Instructions to follow> Line by line, please look for the word "computer" in the following records, then copy each line you find it in.

#### Study material ####

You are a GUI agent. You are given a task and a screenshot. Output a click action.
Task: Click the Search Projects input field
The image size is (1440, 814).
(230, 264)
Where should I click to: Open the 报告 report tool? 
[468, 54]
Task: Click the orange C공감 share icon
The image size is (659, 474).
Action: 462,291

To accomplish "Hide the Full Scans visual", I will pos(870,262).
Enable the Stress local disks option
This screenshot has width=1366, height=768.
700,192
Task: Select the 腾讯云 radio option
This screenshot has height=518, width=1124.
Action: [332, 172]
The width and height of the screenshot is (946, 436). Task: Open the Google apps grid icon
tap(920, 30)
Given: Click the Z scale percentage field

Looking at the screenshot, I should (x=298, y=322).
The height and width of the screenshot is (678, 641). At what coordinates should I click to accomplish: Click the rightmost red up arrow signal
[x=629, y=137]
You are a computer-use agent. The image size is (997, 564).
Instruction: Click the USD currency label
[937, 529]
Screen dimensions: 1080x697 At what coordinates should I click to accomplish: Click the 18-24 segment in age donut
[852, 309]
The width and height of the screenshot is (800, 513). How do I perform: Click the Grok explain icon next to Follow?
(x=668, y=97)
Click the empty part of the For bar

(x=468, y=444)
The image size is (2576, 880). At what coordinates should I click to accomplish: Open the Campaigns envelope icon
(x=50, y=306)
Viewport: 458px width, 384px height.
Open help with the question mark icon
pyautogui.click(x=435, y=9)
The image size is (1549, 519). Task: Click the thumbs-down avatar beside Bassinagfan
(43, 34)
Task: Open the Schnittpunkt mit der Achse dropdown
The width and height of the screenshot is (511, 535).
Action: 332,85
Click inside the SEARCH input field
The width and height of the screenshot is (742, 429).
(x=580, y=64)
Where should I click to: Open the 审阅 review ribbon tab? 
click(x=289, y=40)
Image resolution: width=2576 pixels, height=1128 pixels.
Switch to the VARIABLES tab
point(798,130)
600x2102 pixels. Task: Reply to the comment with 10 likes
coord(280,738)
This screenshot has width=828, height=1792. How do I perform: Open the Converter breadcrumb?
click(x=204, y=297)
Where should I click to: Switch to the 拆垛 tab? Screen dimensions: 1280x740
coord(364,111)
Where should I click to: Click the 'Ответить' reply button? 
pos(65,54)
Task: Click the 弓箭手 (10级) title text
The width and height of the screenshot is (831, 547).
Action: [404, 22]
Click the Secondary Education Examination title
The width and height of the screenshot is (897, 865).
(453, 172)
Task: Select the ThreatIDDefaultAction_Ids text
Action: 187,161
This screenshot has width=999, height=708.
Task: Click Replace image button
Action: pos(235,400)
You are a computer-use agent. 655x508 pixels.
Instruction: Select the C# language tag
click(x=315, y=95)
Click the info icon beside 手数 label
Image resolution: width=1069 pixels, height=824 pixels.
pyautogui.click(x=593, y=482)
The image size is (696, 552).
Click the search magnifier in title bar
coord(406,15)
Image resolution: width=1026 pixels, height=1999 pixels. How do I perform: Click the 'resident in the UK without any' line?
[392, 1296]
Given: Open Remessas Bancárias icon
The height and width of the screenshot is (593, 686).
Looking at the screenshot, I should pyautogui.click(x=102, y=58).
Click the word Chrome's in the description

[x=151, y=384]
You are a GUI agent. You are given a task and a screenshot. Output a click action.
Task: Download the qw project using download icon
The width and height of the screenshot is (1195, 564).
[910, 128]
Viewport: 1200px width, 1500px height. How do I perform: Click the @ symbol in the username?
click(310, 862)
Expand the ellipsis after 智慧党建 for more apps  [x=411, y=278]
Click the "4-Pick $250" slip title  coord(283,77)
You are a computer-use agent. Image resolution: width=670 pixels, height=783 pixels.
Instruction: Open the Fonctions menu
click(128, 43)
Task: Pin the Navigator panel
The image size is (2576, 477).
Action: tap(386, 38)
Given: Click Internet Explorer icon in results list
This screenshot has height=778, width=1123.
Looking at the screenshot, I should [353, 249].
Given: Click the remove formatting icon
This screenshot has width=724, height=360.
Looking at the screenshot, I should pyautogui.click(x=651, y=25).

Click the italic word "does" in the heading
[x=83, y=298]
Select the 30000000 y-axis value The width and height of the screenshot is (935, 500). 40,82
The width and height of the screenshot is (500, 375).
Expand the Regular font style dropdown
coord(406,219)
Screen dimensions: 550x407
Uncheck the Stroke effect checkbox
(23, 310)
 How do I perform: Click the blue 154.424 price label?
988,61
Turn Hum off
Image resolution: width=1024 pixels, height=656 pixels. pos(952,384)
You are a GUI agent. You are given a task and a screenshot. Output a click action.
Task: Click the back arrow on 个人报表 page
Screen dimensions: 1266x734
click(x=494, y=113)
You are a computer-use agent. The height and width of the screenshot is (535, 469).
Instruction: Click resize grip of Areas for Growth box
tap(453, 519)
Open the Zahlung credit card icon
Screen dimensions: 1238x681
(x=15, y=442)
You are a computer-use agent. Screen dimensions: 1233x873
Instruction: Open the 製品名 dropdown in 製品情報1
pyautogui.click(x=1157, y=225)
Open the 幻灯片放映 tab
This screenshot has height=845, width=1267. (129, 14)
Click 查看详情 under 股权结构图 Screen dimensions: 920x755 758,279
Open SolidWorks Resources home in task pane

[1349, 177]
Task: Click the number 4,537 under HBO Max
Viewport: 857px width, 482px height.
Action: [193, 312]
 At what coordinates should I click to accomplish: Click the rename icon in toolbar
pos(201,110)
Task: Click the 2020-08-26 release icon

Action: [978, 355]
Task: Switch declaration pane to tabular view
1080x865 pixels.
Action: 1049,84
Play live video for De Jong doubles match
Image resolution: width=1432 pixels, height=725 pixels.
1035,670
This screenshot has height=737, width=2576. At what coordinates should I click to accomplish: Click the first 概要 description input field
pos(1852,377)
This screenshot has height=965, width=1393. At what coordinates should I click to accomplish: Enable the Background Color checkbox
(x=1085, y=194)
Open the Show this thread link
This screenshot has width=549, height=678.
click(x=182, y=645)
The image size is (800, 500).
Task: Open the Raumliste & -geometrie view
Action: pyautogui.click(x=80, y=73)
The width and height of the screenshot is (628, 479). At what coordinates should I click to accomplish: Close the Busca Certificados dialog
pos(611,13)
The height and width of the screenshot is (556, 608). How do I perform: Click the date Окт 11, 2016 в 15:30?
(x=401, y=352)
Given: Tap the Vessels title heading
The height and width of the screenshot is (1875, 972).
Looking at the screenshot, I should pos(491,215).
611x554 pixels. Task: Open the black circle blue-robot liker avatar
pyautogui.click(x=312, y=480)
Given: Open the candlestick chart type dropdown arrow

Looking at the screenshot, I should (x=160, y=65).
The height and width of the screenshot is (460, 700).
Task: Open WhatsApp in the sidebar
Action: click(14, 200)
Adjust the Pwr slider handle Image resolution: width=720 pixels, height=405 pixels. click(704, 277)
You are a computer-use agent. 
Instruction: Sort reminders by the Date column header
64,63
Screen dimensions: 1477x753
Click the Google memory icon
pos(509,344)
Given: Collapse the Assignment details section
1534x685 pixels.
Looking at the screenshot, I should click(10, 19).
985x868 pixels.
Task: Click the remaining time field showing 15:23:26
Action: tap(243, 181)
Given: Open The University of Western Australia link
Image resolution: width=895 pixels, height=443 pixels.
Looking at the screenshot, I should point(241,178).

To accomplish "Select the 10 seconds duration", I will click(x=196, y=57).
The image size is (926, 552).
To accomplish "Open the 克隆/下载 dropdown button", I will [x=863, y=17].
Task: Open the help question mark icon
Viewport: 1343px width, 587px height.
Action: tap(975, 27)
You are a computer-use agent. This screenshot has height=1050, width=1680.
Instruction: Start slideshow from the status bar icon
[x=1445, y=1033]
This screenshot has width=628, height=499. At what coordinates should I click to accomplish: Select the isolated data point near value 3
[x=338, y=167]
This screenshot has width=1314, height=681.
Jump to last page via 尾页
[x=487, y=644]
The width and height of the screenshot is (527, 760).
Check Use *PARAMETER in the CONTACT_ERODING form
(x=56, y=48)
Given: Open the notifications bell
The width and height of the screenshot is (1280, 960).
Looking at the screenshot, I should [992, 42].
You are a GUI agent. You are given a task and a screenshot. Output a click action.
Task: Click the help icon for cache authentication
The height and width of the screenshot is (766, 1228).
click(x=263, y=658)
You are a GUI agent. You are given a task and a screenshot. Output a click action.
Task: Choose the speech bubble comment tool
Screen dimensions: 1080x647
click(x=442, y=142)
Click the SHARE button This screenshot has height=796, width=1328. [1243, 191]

####

Written response>
You are a computer-use agent. The image size is (997, 564).
You are a computer-use agent. 655x508 pixels.
You are a computer-use agent. Image resolution: width=670 pixels, height=783 pixels.
You are a computer-use agent. The height and width of the screenshot is (535, 469).
You are a computer-use agent. Screen dimensions: 1233x873
You are a computer-use agent. 
You are a computer-use agent. This screenshot has height=1050, width=1680.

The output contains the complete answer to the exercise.